The input data for SOLSTILL includes measured weather parameters and the measured temperature and relative humidity values of the air entering the still, as shown in Figure 5. The outputs of the simulation consist of the temperature of the water in the still, the cover temperature, the basin temperature, the temperature and relative humidity of the air
leaving the still, the temperature of the air leaving the condenser, the temperature and relative humidity of the air leaving the heat recovery (or the pre-heater), as well as the distillate production from the glass and from the condenser. Figures 6 and 7 show the measured and predicted values of the temperature and relative humidity of the air leaving the still and the pre-heater, respectively. Figure 8 shows the predicted and measured moisture content of the air leaving the still and Figure 9 shows the predicted and measured temperatures of the water in the still.
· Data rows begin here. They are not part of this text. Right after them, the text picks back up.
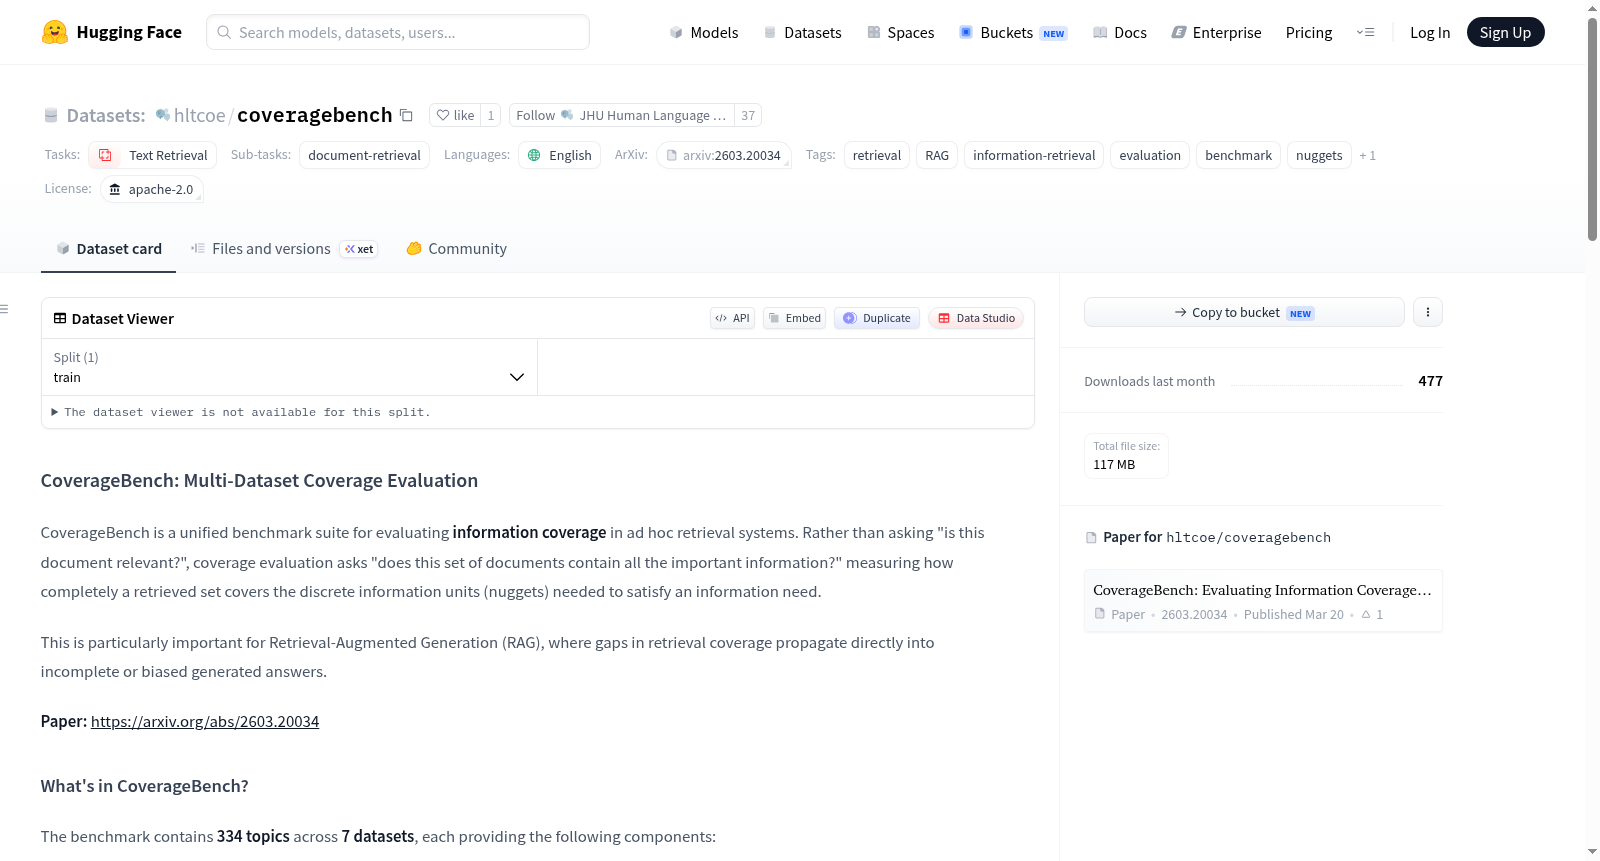Open Data Studio from the viewer toolbar
This screenshot has height=861, width=1600.
coord(975,318)
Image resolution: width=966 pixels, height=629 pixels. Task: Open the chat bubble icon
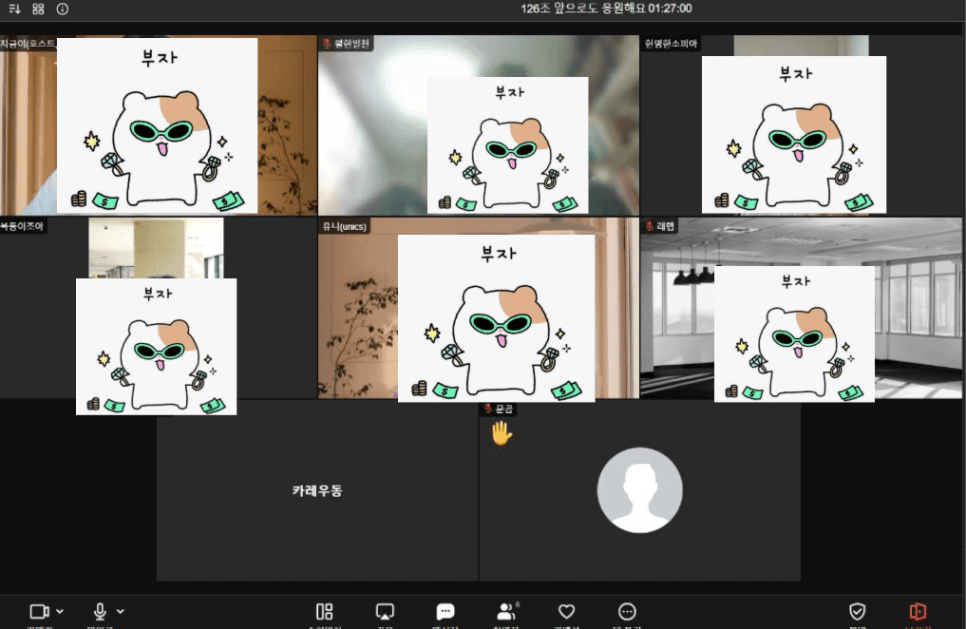[446, 611]
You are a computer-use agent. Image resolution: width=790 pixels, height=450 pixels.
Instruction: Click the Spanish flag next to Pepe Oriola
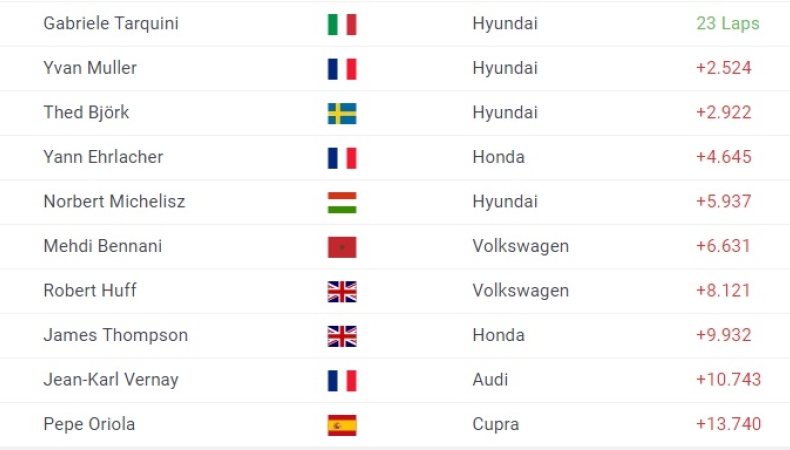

Figures 10 and 11 show the predicted and measured distillate production from the glass and the condenser, respectively.

SHAPE * MERGEFORMAT

SHAPE * MERGEFORMAT

Figure 11. The predicted and measured distillate collected from the condenser of the still

in the open loop mode test.

As shown in figure 6, the simulation is able to predict both the trends in, and the actual values, for the temperature of the air leaving the still quite well. The maximum error is of the order of 5 0C and occurs in the early afternoon. The errors in the relative humidity calculation are more significant with errors ranging up to 20% RH with an average error of 10%. For most of the time, the calculated values are less than the measured values. The results in figure 8 confirm that the simulation program under-predicts the amount of water in the air leaving the still during the middle of the day. At other times, the measured and calculated values of the absolute humidity of the outlet air are very similar, which indicates that the differences observed in RH at these times are due to variations between the calculated and measured air temperature.

2. CONCLUSION

The development of SOLSTILL, a simulation program for estimating the performance of basin type solar stills was described. Models for both the standard free convection solar still and a forced convection solar still with enhanced heat recovery were included in the program. For the conventional free convection systems, the SOLSTILL program also enables simulation of more complex systems with many more parameters compared to the existing models found in the literature. A new model incorporating heat and mass transfer in forced convection solar stills with enhanced heat recovery was described in this paper. The design, fabrication and testing of an experimental system set up to validate SOLSTILL was detailed. The comparison of experimental and simulation results indicated that the program can predict distillate production at an acceptable level of accuracy.